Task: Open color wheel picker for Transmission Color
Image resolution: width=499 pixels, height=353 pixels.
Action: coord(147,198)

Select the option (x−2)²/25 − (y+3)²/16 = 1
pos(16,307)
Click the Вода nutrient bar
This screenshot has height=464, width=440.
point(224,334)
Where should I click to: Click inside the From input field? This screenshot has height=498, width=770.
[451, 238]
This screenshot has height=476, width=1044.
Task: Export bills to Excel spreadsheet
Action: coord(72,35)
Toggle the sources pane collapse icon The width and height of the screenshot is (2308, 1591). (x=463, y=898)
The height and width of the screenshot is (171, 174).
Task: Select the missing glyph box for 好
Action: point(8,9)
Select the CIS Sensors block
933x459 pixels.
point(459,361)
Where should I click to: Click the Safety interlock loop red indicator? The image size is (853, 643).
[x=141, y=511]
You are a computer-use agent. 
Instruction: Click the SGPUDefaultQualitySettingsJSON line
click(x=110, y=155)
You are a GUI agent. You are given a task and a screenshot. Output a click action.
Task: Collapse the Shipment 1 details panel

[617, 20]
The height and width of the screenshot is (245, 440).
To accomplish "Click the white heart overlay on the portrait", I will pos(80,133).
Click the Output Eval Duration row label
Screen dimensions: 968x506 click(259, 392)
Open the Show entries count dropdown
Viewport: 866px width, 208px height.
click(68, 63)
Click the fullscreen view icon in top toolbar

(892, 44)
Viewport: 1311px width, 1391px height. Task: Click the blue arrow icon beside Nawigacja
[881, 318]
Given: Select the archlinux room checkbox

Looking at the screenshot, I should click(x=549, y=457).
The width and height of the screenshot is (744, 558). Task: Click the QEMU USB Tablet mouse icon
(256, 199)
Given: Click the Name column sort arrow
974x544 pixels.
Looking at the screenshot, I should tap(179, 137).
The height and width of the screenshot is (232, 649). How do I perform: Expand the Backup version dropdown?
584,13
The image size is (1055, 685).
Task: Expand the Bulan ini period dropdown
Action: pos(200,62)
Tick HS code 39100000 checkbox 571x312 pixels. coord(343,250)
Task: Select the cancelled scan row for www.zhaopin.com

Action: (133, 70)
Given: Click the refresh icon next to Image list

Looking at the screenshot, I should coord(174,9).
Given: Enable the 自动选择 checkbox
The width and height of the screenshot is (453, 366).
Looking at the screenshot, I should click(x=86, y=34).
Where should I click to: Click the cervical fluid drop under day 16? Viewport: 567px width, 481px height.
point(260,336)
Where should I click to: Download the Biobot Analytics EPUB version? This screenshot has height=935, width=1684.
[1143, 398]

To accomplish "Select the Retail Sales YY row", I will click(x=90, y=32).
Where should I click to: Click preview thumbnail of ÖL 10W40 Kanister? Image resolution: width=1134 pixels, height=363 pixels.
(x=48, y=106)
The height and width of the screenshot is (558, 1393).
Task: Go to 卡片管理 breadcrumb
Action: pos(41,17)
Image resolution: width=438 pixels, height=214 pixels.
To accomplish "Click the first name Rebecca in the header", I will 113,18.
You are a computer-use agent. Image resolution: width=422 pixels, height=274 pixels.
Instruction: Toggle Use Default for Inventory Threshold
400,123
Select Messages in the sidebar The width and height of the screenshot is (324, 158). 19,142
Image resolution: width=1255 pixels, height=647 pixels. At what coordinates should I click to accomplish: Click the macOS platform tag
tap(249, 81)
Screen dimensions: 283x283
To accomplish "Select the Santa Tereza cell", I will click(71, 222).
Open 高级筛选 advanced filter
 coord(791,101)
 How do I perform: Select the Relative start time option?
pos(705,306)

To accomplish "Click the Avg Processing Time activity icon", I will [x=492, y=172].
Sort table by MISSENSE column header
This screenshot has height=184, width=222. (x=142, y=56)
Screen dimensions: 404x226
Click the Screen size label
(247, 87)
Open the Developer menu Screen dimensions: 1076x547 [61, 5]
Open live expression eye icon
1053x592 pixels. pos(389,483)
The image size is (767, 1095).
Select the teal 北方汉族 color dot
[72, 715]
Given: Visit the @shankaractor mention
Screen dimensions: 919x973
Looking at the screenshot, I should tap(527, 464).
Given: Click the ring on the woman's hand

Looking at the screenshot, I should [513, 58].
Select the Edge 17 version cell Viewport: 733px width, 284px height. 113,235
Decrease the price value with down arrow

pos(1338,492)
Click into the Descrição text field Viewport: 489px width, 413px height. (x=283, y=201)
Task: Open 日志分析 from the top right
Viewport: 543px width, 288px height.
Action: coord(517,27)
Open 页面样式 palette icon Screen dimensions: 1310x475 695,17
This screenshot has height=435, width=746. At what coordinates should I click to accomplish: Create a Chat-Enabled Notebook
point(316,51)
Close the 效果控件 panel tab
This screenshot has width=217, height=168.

________________________________________

### Exercise aim:
Rewrite every entry above, substituting "color palette picker" for "color wheel picker" and keeping everything else the same.

### Correct output:
Task: Open color palette picker for Transmission Color
Image resolution: width=499 pixels, height=353 pixels.
Action: coord(147,198)

Select the option (x−2)²/25 − (y+3)²/16 = 1
pos(16,307)
Click the Вода nutrient bar
This screenshot has height=464, width=440.
point(224,334)
Where should I click to: Click inside the From input field? This screenshot has height=498, width=770.
[451, 238]
This screenshot has height=476, width=1044.
Task: Export bills to Excel spreadsheet
Action: coord(72,35)
Toggle the sources pane collapse icon The width and height of the screenshot is (2308, 1591). (x=463, y=898)
The height and width of the screenshot is (171, 174).
Task: Select the missing glyph box for 好
Action: point(8,9)
Select the CIS Sensors block
933x459 pixels.
point(459,361)
Where should I click to: Click the Safety interlock loop red indicator? The image size is (853, 643).
[x=141, y=511]
You are a computer-use agent. 
Instruction: Click the SGPUDefaultQualitySettingsJSON line
click(x=110, y=155)
You are a GUI agent. You are given a task and a screenshot. Output a click action.
Task: Collapse the Shipment 1 details panel

[617, 20]
The height and width of the screenshot is (245, 440).
To accomplish "Click the white heart overlay on the portrait", I will pos(80,133).
Click the Output Eval Duration row label
Screen dimensions: 968x506 click(259, 392)
Open the Show entries count dropdown
Viewport: 866px width, 208px height.
click(68, 63)
Click the fullscreen view icon in top toolbar

(892, 44)
Viewport: 1311px width, 1391px height. Task: Click the blue arrow icon beside Nawigacja
[881, 318]
Given: Select the archlinux room checkbox

Looking at the screenshot, I should click(x=549, y=457).
The width and height of the screenshot is (744, 558). Task: Click the QEMU USB Tablet mouse icon
(256, 199)
Given: Click the Name column sort arrow
974x544 pixels.
Looking at the screenshot, I should tap(179, 137).
The height and width of the screenshot is (232, 649). How do I perform: Expand the Backup version dropdown?
584,13
The image size is (1055, 685).
Task: Expand the Bulan ini period dropdown
Action: pos(200,62)
Tick HS code 39100000 checkbox 571x312 pixels. coord(343,250)
Task: Select the cancelled scan row for www.zhaopin.com

Action: (133, 70)
Given: Click the refresh icon next to Image list

Looking at the screenshot, I should coord(174,9).
Given: Enable the 自动选择 checkbox
The width and height of the screenshot is (453, 366).
Looking at the screenshot, I should click(x=86, y=34).
Where should I click to: Click the cervical fluid drop under day 16? Viewport: 567px width, 481px height.
point(260,336)
Where should I click to: Download the Biobot Analytics EPUB version? This screenshot has height=935, width=1684.
[1143, 398]

To accomplish "Select the Retail Sales YY row", I will click(x=90, y=32).
Where should I click to: Click preview thumbnail of ÖL 10W40 Kanister? Image resolution: width=1134 pixels, height=363 pixels.
(x=48, y=106)
The height and width of the screenshot is (558, 1393).
Task: Go to 卡片管理 breadcrumb
Action: pos(41,17)
Image resolution: width=438 pixels, height=214 pixels.
To accomplish "Click the first name Rebecca in the header", I will 113,18.
You are a computer-use agent. Image resolution: width=422 pixels, height=274 pixels.
Instruction: Toggle Use Default for Inventory Threshold
400,123
Select Messages in the sidebar The width and height of the screenshot is (324, 158). 19,142
Image resolution: width=1255 pixels, height=647 pixels. At what coordinates should I click to accomplish: Click the macOS platform tag
tap(249, 81)
Screen dimensions: 283x283
To accomplish "Select the Santa Tereza cell", I will click(71, 222).
Open 高级筛选 advanced filter
 coord(791,101)
 How do I perform: Select the Relative start time option?
pos(705,306)

To accomplish "Click the Avg Processing Time activity icon", I will [x=492, y=172].
Sort table by MISSENSE column header
This screenshot has height=184, width=222. (x=142, y=56)
Screen dimensions: 404x226
Click the Screen size label
(247, 87)
Open the Developer menu Screen dimensions: 1076x547 [61, 5]
Open live expression eye icon
1053x592 pixels. pos(389,483)
The image size is (767, 1095).
Select the teal 北方汉族 color dot
[72, 715]
Given: Visit the @shankaractor mention
Screen dimensions: 919x973
Looking at the screenshot, I should tap(527, 464).
Given: Click the ring on the woman's hand

Looking at the screenshot, I should [513, 58].
Select the Edge 17 version cell Viewport: 733px width, 284px height. 113,235
Decrease the price value with down arrow

pos(1338,492)
Click into the Descrição text field Viewport: 489px width, 413px height. (x=283, y=201)
Task: Open 日志分析 from the top right
Viewport: 543px width, 288px height.
Action: coord(517,27)
Open 页面样式 palette icon Screen dimensions: 1310x475 695,17
This screenshot has height=435, width=746. At what coordinates should I click to accomplish: Create a Chat-Enabled Notebook
point(316,51)
Close the 效果控件 panel tab
This screenshot has width=217, height=168.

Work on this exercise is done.